» TO DO
An exact reproduction of the data below is the required answer.

○ ○ ○

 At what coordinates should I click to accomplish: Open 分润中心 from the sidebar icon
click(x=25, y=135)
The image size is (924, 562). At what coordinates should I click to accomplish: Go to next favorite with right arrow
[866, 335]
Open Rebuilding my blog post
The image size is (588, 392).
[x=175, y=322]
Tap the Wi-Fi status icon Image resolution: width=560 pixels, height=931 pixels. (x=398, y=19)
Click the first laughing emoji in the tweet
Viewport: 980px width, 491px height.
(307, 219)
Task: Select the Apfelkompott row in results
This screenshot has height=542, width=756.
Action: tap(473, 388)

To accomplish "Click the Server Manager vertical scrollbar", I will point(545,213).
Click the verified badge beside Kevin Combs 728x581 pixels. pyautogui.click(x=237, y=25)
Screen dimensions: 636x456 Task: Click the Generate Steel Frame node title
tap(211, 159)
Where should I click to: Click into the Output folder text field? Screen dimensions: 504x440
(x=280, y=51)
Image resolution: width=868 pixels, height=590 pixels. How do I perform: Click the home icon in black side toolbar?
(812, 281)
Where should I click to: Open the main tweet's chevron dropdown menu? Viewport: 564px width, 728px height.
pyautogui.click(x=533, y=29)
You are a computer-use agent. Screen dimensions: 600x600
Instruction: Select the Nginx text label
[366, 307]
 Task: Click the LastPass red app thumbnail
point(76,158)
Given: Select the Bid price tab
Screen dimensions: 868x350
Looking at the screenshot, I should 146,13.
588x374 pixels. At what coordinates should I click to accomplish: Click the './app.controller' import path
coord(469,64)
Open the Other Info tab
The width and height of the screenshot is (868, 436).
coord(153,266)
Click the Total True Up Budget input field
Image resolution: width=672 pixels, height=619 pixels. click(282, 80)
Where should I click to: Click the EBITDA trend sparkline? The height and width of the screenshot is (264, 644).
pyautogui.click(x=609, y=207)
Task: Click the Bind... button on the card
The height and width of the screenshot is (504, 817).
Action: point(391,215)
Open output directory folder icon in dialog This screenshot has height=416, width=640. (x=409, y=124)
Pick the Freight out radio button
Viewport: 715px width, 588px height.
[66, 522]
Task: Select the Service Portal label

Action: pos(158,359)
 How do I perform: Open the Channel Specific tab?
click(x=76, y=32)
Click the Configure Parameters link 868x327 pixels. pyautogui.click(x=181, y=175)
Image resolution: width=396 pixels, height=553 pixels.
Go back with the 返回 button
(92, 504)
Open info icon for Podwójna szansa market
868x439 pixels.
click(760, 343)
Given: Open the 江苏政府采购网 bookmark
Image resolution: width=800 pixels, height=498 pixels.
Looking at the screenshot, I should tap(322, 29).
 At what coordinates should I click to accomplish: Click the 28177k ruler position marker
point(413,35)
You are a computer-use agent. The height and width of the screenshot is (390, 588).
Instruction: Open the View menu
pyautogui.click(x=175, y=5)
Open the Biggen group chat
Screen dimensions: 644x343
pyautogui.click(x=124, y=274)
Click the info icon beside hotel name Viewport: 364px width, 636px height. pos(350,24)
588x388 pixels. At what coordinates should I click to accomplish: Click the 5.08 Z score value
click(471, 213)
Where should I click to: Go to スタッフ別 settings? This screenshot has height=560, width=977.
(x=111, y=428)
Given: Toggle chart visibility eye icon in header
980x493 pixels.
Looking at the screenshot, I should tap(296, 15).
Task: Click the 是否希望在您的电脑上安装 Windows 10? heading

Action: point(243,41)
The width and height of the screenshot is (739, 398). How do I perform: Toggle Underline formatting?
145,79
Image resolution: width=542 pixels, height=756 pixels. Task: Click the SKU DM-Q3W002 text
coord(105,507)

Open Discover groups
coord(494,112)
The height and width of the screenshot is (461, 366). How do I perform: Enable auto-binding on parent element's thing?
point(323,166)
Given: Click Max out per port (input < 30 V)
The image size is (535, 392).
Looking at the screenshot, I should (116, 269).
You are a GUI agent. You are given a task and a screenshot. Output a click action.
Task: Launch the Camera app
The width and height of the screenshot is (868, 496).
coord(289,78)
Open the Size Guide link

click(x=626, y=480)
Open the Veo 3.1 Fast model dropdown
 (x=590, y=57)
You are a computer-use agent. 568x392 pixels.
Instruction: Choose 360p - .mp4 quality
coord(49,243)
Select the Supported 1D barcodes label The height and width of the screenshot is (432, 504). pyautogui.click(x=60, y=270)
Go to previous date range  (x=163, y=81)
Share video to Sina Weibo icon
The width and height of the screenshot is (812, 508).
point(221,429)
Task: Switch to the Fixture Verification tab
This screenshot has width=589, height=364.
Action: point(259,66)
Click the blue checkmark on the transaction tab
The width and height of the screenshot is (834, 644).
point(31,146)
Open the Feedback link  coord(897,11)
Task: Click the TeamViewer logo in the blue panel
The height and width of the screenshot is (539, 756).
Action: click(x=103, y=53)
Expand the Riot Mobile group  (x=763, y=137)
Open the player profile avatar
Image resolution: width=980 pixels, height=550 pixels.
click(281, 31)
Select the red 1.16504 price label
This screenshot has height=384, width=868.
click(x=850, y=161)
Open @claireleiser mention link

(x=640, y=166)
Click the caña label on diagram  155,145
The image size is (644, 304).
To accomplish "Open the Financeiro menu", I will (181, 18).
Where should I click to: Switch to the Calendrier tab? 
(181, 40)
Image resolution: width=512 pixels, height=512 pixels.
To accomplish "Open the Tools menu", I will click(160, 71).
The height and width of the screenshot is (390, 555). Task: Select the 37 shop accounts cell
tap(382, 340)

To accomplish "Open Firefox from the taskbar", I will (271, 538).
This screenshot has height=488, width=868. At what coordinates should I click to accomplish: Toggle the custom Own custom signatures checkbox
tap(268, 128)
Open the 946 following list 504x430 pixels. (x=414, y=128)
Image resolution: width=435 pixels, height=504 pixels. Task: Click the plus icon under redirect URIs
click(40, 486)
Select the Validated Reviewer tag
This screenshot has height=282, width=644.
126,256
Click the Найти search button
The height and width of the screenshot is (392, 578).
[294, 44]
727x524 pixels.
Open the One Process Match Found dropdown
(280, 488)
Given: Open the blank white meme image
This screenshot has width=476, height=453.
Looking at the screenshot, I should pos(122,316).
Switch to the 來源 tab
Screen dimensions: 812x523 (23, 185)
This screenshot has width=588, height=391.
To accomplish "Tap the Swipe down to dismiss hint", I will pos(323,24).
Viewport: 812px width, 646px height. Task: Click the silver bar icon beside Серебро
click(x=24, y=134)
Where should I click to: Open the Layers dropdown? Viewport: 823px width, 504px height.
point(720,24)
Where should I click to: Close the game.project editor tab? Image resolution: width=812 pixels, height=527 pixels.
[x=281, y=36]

○ ○ ○

» RESULT OF THIS TASK
 At what coordinates should I click to accomplish: Open 分润中心 from the sidebar icon
click(x=25, y=135)
The image size is (924, 562). At what coordinates should I click to accomplish: Go to next favorite with right arrow
[866, 335]
Open Rebuilding my blog post
The image size is (588, 392).
[x=175, y=322]
Tap the Wi-Fi status icon Image resolution: width=560 pixels, height=931 pixels. (x=398, y=19)
Click the first laughing emoji in the tweet
Viewport: 980px width, 491px height.
(307, 219)
Task: Select the Apfelkompott row in results
This screenshot has height=542, width=756.
Action: tap(473, 388)

To accomplish "Click the Server Manager vertical scrollbar", I will point(545,213).
Click the verified badge beside Kevin Combs 728x581 pixels. pyautogui.click(x=237, y=25)
Screen dimensions: 636x456 Task: Click the Generate Steel Frame node title
tap(211, 159)
Where should I click to: Click into the Output folder text field? Screen dimensions: 504x440
(x=280, y=51)
Image resolution: width=868 pixels, height=590 pixels. How do I perform: Click the home icon in black side toolbar?
(812, 281)
Where should I click to: Open the main tweet's chevron dropdown menu? Viewport: 564px width, 728px height.
pyautogui.click(x=533, y=29)
You are a computer-use agent. Screen dimensions: 600x600
Instruction: Select the Nginx text label
[366, 307]
 Task: Click the LastPass red app thumbnail
point(76,158)
Given: Select the Bid price tab
Screen dimensions: 868x350
Looking at the screenshot, I should 146,13.
588x374 pixels. At what coordinates should I click to accomplish: Click the './app.controller' import path
coord(469,64)
Open the Other Info tab
The width and height of the screenshot is (868, 436).
coord(153,266)
Click the Total True Up Budget input field
Image resolution: width=672 pixels, height=619 pixels. click(282, 80)
Where should I click to: Click the EBITDA trend sparkline? The height and width of the screenshot is (264, 644).
pyautogui.click(x=609, y=207)
Task: Click the Bind... button on the card
The height and width of the screenshot is (504, 817).
Action: point(391,215)
Open output directory folder icon in dialog This screenshot has height=416, width=640. (x=409, y=124)
Pick the Freight out radio button
Viewport: 715px width, 588px height.
[66, 522]
Task: Select the Service Portal label

Action: pos(158,359)
 How do I perform: Open the Channel Specific tab?
click(x=76, y=32)
Click the Configure Parameters link 868x327 pixels. pyautogui.click(x=181, y=175)
Image resolution: width=396 pixels, height=553 pixels.
Go back with the 返回 button
(92, 504)
Open info icon for Podwójna szansa market
868x439 pixels.
click(760, 343)
Given: Open the 江苏政府采购网 bookmark
Image resolution: width=800 pixels, height=498 pixels.
Looking at the screenshot, I should tap(322, 29).
 At what coordinates should I click to accomplish: Click the 28177k ruler position marker
point(413,35)
You are a computer-use agent. The height and width of the screenshot is (390, 588).
Instruction: Open the View menu
pyautogui.click(x=175, y=5)
Open the Biggen group chat
Screen dimensions: 644x343
pyautogui.click(x=124, y=274)
Click the info icon beside hotel name Viewport: 364px width, 636px height. pos(350,24)
588x388 pixels. At what coordinates should I click to accomplish: Click the 5.08 Z score value
click(471, 213)
Where should I click to: Go to スタッフ別 settings? This screenshot has height=560, width=977.
(x=111, y=428)
Given: Toggle chart visibility eye icon in header
980x493 pixels.
Looking at the screenshot, I should tap(296, 15).
Task: Click the 是否希望在您的电脑上安装 Windows 10? heading

Action: point(243,41)
The width and height of the screenshot is (739, 398). How do I perform: Toggle Underline formatting?
145,79
Image resolution: width=542 pixels, height=756 pixels. Task: Click the SKU DM-Q3W002 text
coord(105,507)

Open Discover groups
coord(494,112)
The height and width of the screenshot is (461, 366). How do I perform: Enable auto-binding on parent element's thing?
point(323,166)
Given: Click Max out per port (input < 30 V)
The image size is (535, 392).
Looking at the screenshot, I should (116, 269).
You are a GUI agent. You are given a task and a screenshot. Output a click action.
Task: Launch the Camera app
The width and height of the screenshot is (868, 496).
coord(289,78)
Open the Size Guide link

click(x=626, y=480)
Open the Veo 3.1 Fast model dropdown
 (x=590, y=57)
You are a computer-use agent. 568x392 pixels.
Instruction: Choose 360p - .mp4 quality
coord(49,243)
Select the Supported 1D barcodes label The height and width of the screenshot is (432, 504). pyautogui.click(x=60, y=270)
Go to previous date range  (x=163, y=81)
Share video to Sina Weibo icon
The width and height of the screenshot is (812, 508).
point(221,429)
Task: Switch to the Fixture Verification tab
This screenshot has width=589, height=364.
Action: point(259,66)
Click the blue checkmark on the transaction tab
The width and height of the screenshot is (834, 644).
point(31,146)
Open the Feedback link  coord(897,11)
Task: Click the TeamViewer logo in the blue panel
The height and width of the screenshot is (539, 756).
Action: click(x=103, y=53)
Expand the Riot Mobile group  (x=763, y=137)
Open the player profile avatar
Image resolution: width=980 pixels, height=550 pixels.
click(281, 31)
Select the red 1.16504 price label
This screenshot has height=384, width=868.
click(x=850, y=161)
Open @claireleiser mention link

(x=640, y=166)
Click the caña label on diagram  155,145
The image size is (644, 304).
To accomplish "Open the Financeiro menu", I will (181, 18).
Where should I click to: Switch to the Calendrier tab? 
(181, 40)
Image resolution: width=512 pixels, height=512 pixels.
To accomplish "Open the Tools menu", I will click(160, 71).
The height and width of the screenshot is (390, 555). Task: Select the 37 shop accounts cell
tap(382, 340)

To accomplish "Open Firefox from the taskbar", I will (271, 538).
This screenshot has height=488, width=868. At what coordinates should I click to accomplish: Toggle the custom Own custom signatures checkbox
tap(268, 128)
Open the 946 following list 504x430 pixels. (x=414, y=128)
Image resolution: width=435 pixels, height=504 pixels. Task: Click the plus icon under redirect URIs
click(40, 486)
Select the Validated Reviewer tag
This screenshot has height=282, width=644.
126,256
Click the Найти search button
The height and width of the screenshot is (392, 578).
[294, 44]
727x524 pixels.
Open the One Process Match Found dropdown
(280, 488)
Given: Open the blank white meme image
This screenshot has width=476, height=453.
Looking at the screenshot, I should pos(122,316).
Switch to the 來源 tab
Screen dimensions: 812x523 (23, 185)
This screenshot has width=588, height=391.
To accomplish "Tap the Swipe down to dismiss hint", I will pos(323,24).
Viewport: 812px width, 646px height. Task: Click the silver bar icon beside Серебро
click(x=24, y=134)
Where should I click to: Open the Layers dropdown? Viewport: 823px width, 504px height.
point(720,24)
Where should I click to: Close the game.project editor tab? Image resolution: width=812 pixels, height=527 pixels.
[x=281, y=36]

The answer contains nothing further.